The data-driven approach also applies to marketing. Today’s digital tactics make it easy to track results. Measuring actions on a website or metrics like clicks, likes and shares is fairly straightforward. But those types of metrics are not usually the results that are likely to impress a CFO – they just don’t tell the story of the impact to the business in terms of growth or value.
How can B2B marketers show the value they bring to the business if they can’t directly correlate marketing spend to increased revenue?
One approach is to utilize marketing strategies that support and/or have a direct correlation to sales. Account-based Marketing (ABM) is a solution that can serve that purpose. Oddly enough, while tracking for ROI was ranked #2 in priority in our recent survey of B2B marketers, ABM came in second to last. Perhaps this is because ABM is viewed solely as a sales approach, or it feels like a complicated technology investment. Whatever the reason, ABM deserves additional consideration.

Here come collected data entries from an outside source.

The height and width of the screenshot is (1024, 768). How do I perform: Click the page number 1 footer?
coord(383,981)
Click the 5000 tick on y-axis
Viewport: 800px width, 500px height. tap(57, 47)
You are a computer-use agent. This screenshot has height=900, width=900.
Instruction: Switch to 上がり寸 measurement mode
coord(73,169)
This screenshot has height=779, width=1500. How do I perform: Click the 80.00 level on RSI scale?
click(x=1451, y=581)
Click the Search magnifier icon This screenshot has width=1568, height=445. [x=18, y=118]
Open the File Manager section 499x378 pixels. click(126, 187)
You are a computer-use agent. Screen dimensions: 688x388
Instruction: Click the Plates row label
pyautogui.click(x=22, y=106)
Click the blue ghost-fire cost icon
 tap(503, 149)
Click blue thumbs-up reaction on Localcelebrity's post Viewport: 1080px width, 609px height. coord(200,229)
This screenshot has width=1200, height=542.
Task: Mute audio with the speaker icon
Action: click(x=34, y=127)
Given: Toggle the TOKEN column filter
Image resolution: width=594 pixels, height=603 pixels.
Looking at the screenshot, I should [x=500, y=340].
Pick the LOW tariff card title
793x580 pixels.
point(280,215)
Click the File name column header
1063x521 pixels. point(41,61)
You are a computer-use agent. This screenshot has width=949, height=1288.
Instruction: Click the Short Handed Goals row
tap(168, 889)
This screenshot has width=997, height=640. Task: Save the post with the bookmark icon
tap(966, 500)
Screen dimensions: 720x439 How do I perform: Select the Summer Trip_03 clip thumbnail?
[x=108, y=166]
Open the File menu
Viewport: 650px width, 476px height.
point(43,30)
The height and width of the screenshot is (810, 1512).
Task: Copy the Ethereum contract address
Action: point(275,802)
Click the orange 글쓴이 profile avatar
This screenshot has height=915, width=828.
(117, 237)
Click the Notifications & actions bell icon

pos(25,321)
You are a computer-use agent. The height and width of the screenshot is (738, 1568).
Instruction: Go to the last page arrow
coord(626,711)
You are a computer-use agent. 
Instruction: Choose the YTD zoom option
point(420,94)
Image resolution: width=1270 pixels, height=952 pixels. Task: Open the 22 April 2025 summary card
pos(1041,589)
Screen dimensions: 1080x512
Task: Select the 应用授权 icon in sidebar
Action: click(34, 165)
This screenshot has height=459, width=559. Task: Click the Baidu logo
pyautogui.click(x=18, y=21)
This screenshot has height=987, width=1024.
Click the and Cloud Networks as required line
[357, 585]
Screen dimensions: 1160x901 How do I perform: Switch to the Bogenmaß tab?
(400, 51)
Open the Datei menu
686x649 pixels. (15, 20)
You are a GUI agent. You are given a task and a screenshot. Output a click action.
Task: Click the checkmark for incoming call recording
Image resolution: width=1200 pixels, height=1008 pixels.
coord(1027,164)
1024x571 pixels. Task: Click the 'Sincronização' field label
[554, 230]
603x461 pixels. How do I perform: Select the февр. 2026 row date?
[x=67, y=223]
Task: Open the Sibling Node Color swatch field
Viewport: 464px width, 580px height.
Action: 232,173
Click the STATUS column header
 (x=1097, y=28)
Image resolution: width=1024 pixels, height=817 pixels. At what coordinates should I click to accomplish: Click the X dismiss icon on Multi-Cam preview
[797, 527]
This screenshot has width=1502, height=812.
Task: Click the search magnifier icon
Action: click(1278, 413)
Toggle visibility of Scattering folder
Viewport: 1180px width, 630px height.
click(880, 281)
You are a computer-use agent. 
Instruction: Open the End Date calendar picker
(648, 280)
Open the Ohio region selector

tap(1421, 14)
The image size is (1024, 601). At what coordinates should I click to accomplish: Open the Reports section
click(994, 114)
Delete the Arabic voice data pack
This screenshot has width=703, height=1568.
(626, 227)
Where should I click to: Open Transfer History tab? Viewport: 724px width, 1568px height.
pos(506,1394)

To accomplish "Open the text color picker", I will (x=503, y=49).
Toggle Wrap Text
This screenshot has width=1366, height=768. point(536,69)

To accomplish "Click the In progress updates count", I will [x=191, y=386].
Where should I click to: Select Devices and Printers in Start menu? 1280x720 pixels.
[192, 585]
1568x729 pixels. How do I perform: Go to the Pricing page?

ABM is not a new concept; Jon Miller, CEO of Engagio wrote a guest blog on ABM for Godfrey in 2015. He described it as a model for marketers that “flips the funnel” on traditional demand generation concepts.
ABM is a valuable way to bring together sales and marketing to align the two disciplines. There is more collaboration, a common language and shared objectives. ABM can bring sales and marketing together to set goals and develop a strategy to execute toward those goals. Once there is clarity around the goals and strategy, a target account list can be developed. But what does an ABM program look like?
Here are two typical examples that are ripe for using ABM.
Your company has a new after-the-sale service offer. The sales team has been given a goal of generating $1 million in revenue during the first year after this service is launched. They need the marketing team’s help.
How ABM can support
By mining your current customers, you can build a list made up of those who have a high probability to buy based on their product mix. It could be based on the age of the product or the range of products they currently use – it would depend on what this new service offers. Once you have the accounts identified, you can build the marketing tactics. A program like this may mean developing personalized email campaigns for each target customer. Consider developing an infographic or other engaging piece of content that has customized information related to a specific target customer.
How to connect to ROI
Estimate the potential revenue for each of the target customers. What if a certain percentage of those customers actually buy the new service? What additional revenue does that garner? How much is that increased customer loyalty worth?
Your company sells equipment that is typically a large capital investment, and you know who the top 50 potential buyers are.
How ABM can support
There are many B2B companies who, when asked, can rattle off a list of their most wanted customers. ABM should be used in this type of scenario to develop very specific content and approaches to reach those top prospects. This type of scenario may warrant investing in targeted advertising. You can utilize online banner ads that target IP addresses, reaching prospects at your target companies across a large network of websites. There are also sponsorship opportunities to target people at specific companies using social media channels like Facebook and LinkedIn.
How to connect to ROI
By estimating the potential revenue from each of these customers, you can align the investment to the acquisition of those accounts. If you determine that winning five projects from any of those target customers would garner $500K in revenue, you can build the ABM budget from that. This scenario may call for an investment of $50K on IP-targeted banner ads or LinkedIn advertising.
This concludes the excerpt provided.